My sister and I are only 20 months apart so I don’t remember a time before she was born. She’s always been my built-in best friend.
Growing up our bedrooms were right next to each other and we shared a bathroom with only one sink. We have our fights and disagreements but at the end of the day, she understands me better than pretty much anyone else.
I never really thought about her moving away. I guess I just thought that we would live in the same place together forever.
And then a couple of years ago she met this guy in the Navy who she would end up marrying. It changed our family and I thought that I’d be upset about it but I’m not. I love watching her be happy.
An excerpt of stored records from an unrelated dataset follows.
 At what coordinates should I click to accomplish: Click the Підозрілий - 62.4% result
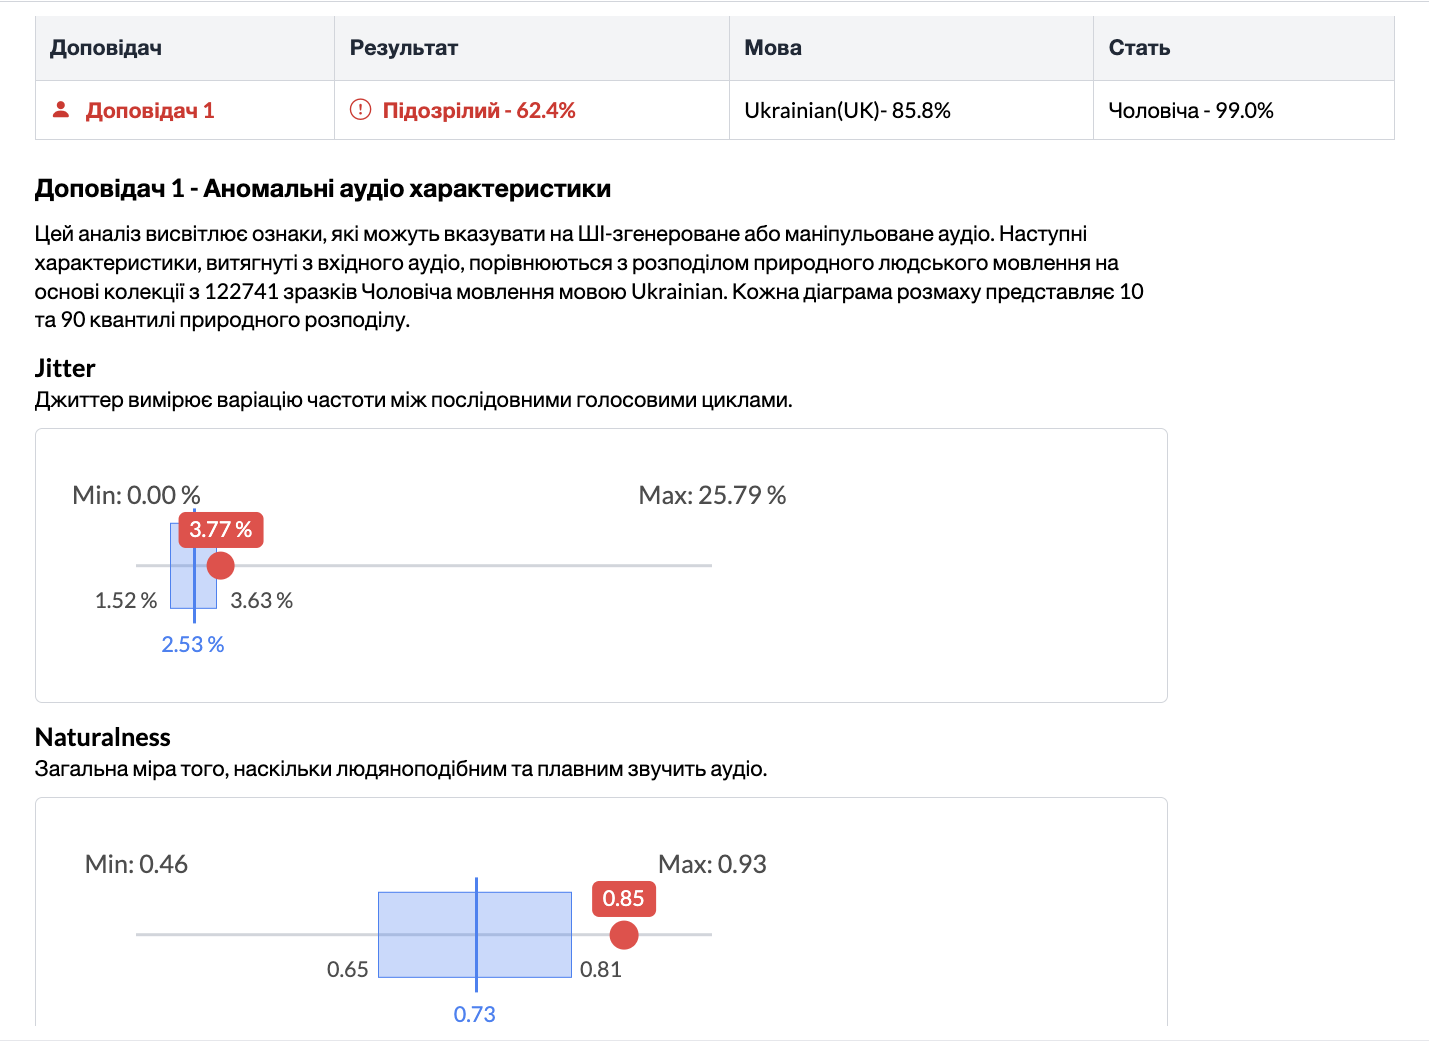[479, 110]
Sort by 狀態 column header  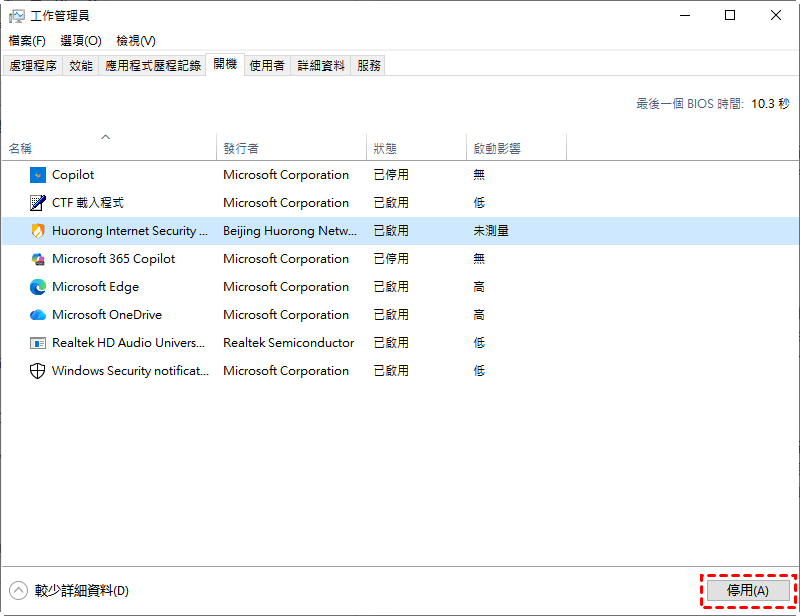point(385,148)
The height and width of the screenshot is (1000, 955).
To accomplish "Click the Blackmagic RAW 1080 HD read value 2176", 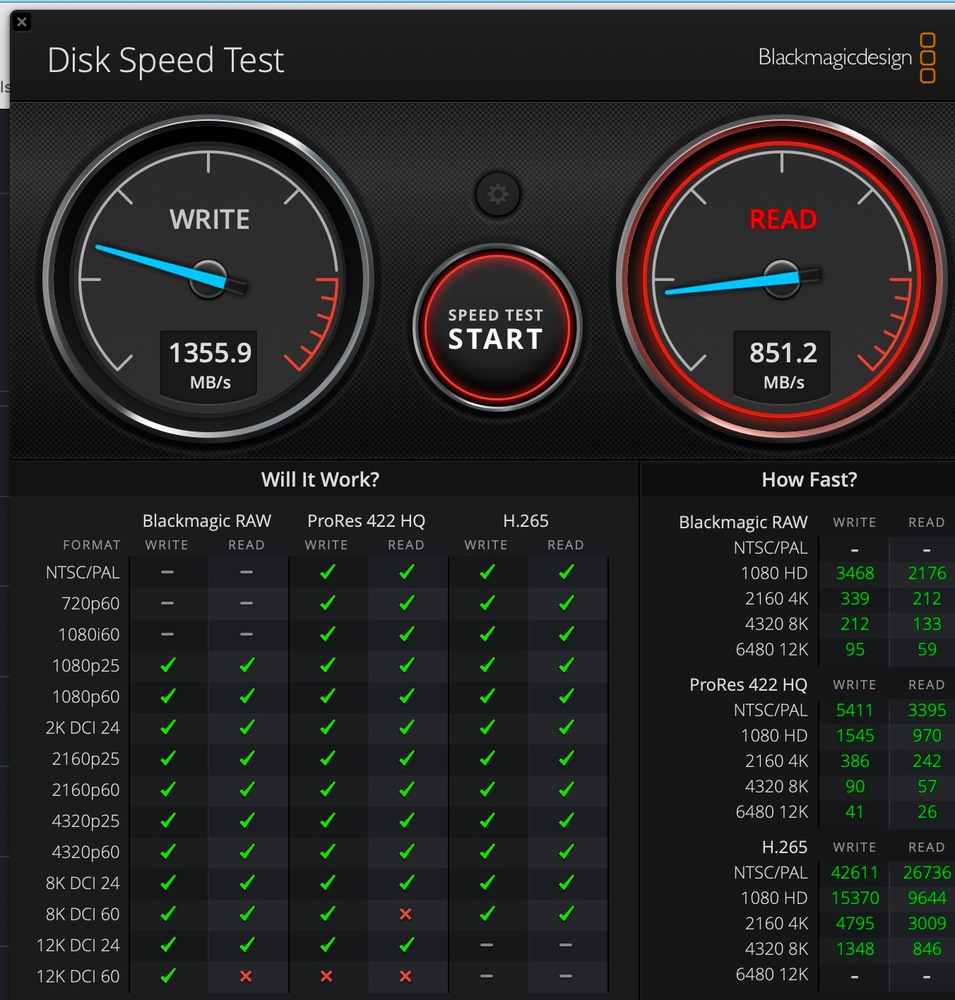I will click(x=926, y=573).
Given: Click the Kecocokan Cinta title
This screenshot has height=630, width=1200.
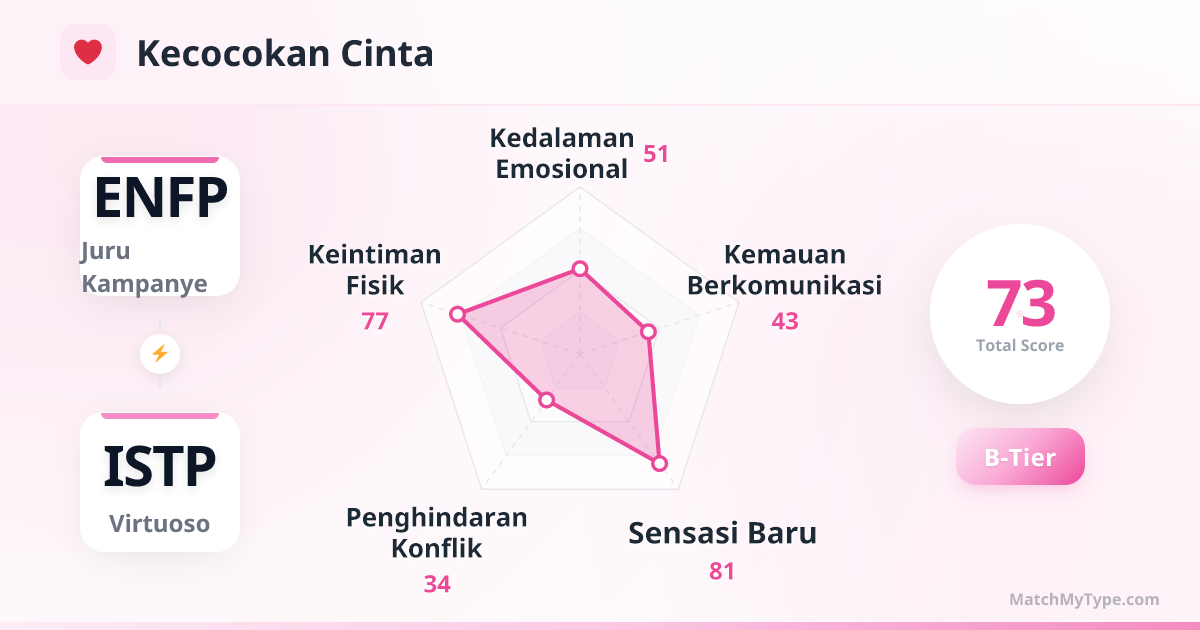Looking at the screenshot, I should coord(285,53).
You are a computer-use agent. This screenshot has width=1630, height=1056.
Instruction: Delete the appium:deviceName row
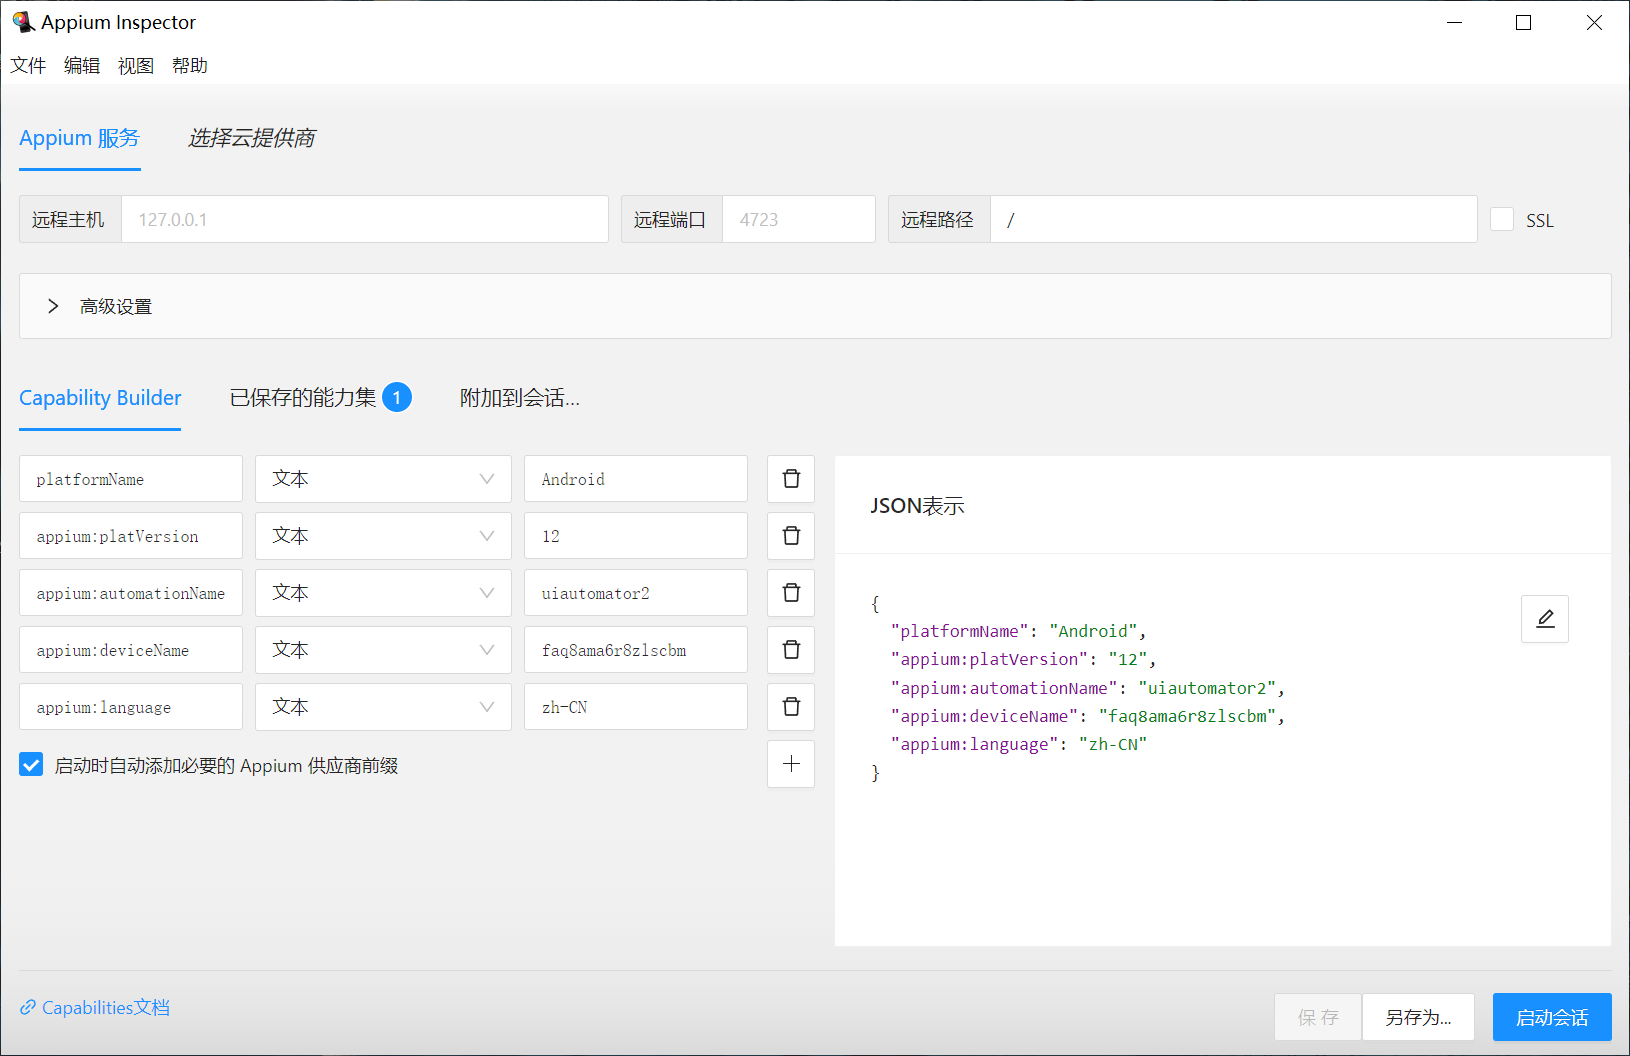[790, 650]
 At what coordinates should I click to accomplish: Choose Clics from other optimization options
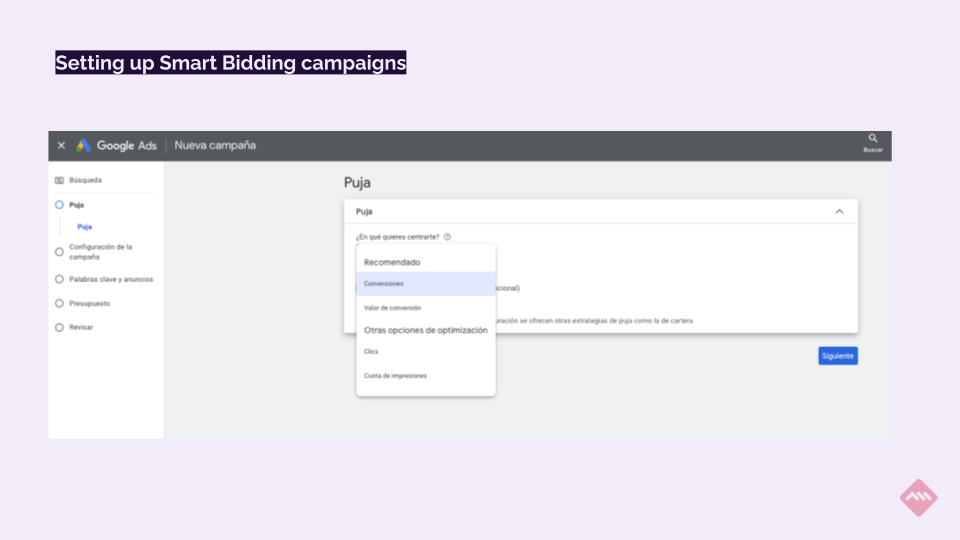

She has now lived in New York, Hawaii, and New Hampshire. I have had the opportunity to travel to new places to visit her on a few different occasions. It’s hard being apart and I always hate when she leaves after a visit but I know she’s happy and that makes the distance worth it.
When she first decided to move with him I was worried that I wouldn’t be there if she needed me. I wouldn’t be a 20 minute drive away if there was an emergency. It’s been hard to let her go but I know that her husband is taking care of her. I also know that she’s a strong, independent woman and she doesn’t need her big sis to bail her out.
Long distance sisterhood has been hard. It’s taught me that I need to have more friends than just my sister. It’s also taught me that it’s okay to set boundaries with family.
We didn’t have the hardest childhood but we had our challenges that we got through them together. Adulthood presents another set of challenges and even though we aren’t together geographically anymore I know that we will still get through it together.
Do you have any siblings? How do you handle growing apart as you get older?